CityWalk west Universal Studios, Hollywood, California universalstudioshollywood.com |
In 1999, architect Jon Jerde casually told Wired magazine, The public sector stopped making public space a long time ago. Jon Jerde, who passed away in February, was best known for designing public spaces that were motivated by this idea. CityWalk at Universal Studios Hollywood is one such example. CityWalk is a privatized, outdoor, visually chaotic streetscape dressed in "neon-lit postmodernism, that leads from several large parking garages past restaurants, cafes, trinket shops and a multiplex to the amusement's park's front gates." CityWalk was completed in 1993, a year after the Rodeny King verdict touched off days of destructive rioting and the Walt Disney Concert Hall building initiative was beginning to stall. "A little more than two decades late, there is something quaintly fatalistic about Jerde's attitude," writes Christopher Hawthorne in his article, "Los Angeles public space is rambunctious again; let's dress it properly." Fatalistic, not fatal, as Los Angeles's public spaces are showing signs of good health.
Tongva Park Santa Monica, California nbclosangeles.com |
Union Station John B. and Donald Parkinson 1939 Los Angeles, California en.wikipedia.com |
Sunset Triangle Plaza Silver Lake, California Brian van der Brug/Los Angeles Times articles.latimes.com |
The Department of Transportation had early success and garnered a lot of attention with the Sunset Triangle Plaza, which in 2012, shut down a section of Griffith Park Boulevard, where it meets Sunset Boulevard, (a very busy intersection) to automobile traffic. The sound of air being sucked through teeth. The architecture firm Rios Clementi Hale Studio "laid a green polka-dot pattern on the pavement, extending what had been a small existing park to the east and creating a photogenic center of urban energy in the neighborhood." Rios Clementi Hale borrowed former New York City transportation commissioner Janette Sadik-Khan's strategy, designating the plaza a temporary project to bypass red tape. The budget was a paltry $25,000. The Sunset Triangle Plaza became a permanent open space-"a pedestrian mall, to mall state law-overseen jointly by the city and the Silver Lake Improvement Assn."
Rios Clementi Hale did not apologize (or make any pretense of apologizing) for "its lo-fi slapdash quality." The now ubiquitous polka-dot has been replicated, in a cut and paste manner with minor changes, in other People St plaza. An alley off Lankershim Boulevard, in North Hollywood, features the green polka-dots under tables and chairs. A similar park in Pacoima replaces the polka-dots with a leaf pattern.
Leimert Park Village Plaza Leimert Park, Los Angeles, California peoplest.lacity.org |
Los Angeles Civic Center studentreader.com |
Los Angeles's Civic Center another place where a more carefully considered design is needed. The city of Los Angeles has plans to extend Grand Park toward the south that will include a parcel of land at 1st and Broadway, across from City Hall and the Los Angeles Times building. To date, no plan details have been released. In 2000, the city intended to build a civic park on the former Caltrans site (1st, Spring, Main, and 2nd streets), across from City Hall. However, the Los Angeles Police Department decided that it would be better suited for its new headquarters. Redemption for this missed opportunity is at hand.

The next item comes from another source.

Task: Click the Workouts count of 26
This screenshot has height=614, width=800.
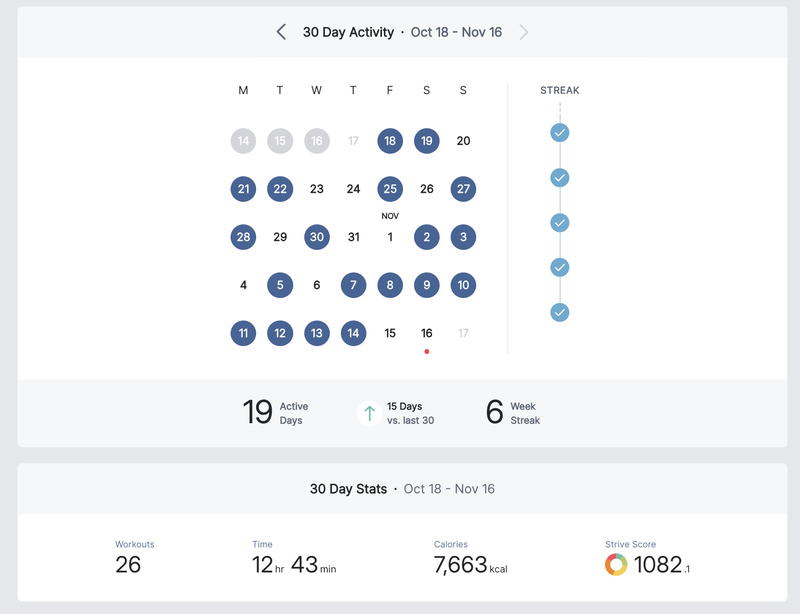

Grand Park at night Rios Clementi Hale Studio archrecord.construction.com |
Universal Studios CityWalk Los Angeles, California fashions-cloud.com |
Christopher Hawthorne returns to CityWalk as an example of this philosophy. He writes, "CityWalk, as a product of that philosophy, still has an undeniable energy. (Herbert Muschamp was right when he wrote in 1993 in the New York Times that Jerde's design was too rich a subject to toss away in a snit...) Jon Jerde also assumed a cynical about Los Angeles: "that the city's public realm was not just in trouble but beyond saving."
In truth, Leimert Park makes clear the fact that Los Angeles has a rich history of exciting prewar public design. This wonderful legacy was clouded by the emphasis on the privatization of public space in the postwar era. CityWalk, sitting atop a hill removed from the unruly masses, is a production of this policy. Now, Los Angeles is ready to reclaim the public sphere. The key to successfully repairing and reclaiming public space is, according to Mr. Hawthorne, "...to realize that many of the parks and plazas we're adding are both products of contemporary culture and strategies for rediscovering what came before (or extending what's nearby). Their design should reflect that; the disarray, instead of an excuse for abandoning the public realm, can be an inspiration for reconstructing it."
What Christopher Hawthorne is getting at is, instead of just cut and pasting design elements or simply pastisching period architecture, it is time for Los Angeles to take a bolder more innovative approach to public space. Modern day Los Angeles is layered messy place (something a certain Swiss architect does not understand) and instead of sanitizing the public realm and removing it from the chaos, the architecture should be inspired and revel in it. The challenge will be to take the disarray and make it something coherent.